It is native to many regions with a wide scattered distribution: throughout temperate through tropical Africa; and throughout the temperate Northern Hemisphere in Europe, northeastern North America, temperate Asia, and Eurasia.
This small, hard-to-spot plant can occur singly in unimproved pastures, rock crevices and grassy path-sides, but also can occur in colonies of hundreds of plants in sand dunes.
Ophioglossum vulgatum grows from a rhizome base to 10–20 cm tall (rarely to 30 cm). It consists of a two-part frond, separated into a rounded diamond-shaped sheath and narrow spore-bearing spike. The spike has around 10-40 segments on each side.

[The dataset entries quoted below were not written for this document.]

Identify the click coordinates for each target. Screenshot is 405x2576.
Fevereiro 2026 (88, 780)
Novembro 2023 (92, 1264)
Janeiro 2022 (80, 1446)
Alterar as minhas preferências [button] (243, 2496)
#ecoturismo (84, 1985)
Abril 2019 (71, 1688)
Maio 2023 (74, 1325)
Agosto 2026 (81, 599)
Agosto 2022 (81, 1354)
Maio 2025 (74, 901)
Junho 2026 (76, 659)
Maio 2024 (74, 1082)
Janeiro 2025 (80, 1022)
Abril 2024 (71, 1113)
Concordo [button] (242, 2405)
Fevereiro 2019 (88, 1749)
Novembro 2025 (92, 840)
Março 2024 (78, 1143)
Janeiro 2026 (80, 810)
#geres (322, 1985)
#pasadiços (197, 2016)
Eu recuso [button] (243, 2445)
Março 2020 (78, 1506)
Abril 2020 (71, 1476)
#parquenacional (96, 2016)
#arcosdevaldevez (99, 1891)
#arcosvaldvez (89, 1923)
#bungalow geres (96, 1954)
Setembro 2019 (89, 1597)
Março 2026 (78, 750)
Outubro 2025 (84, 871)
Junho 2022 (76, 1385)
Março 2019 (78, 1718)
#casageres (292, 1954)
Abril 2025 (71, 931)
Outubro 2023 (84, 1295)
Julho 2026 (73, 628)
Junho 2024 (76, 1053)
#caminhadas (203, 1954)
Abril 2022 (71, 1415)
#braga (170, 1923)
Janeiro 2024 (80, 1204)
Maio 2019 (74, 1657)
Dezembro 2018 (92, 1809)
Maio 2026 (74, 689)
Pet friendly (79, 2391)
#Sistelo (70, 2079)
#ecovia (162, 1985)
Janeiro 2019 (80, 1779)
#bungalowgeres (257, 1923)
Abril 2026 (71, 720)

It reproduces by means of spores.
Traditional European folk use of leaves and rhizomes as a poultice for wounds. This remedy was sometimes called the "Green Oil of Charity". A tea made from the leaves was used as a traditional European folk remedy for internal bleeding and vomiting.
- Stace, Clive (2010b), New Flora of the British Isles (3rd ed.), Cambridge, UK: Cambridge University Press, ISBN 978-0-521-70772-5, p. 9
- "Ophioglossum vulgatum". Germplasm Resources Information Network (GRIN). Agricultural Research Service (ARS), United States Department of Agriculture (USDA). Retrieved 2014-02-14.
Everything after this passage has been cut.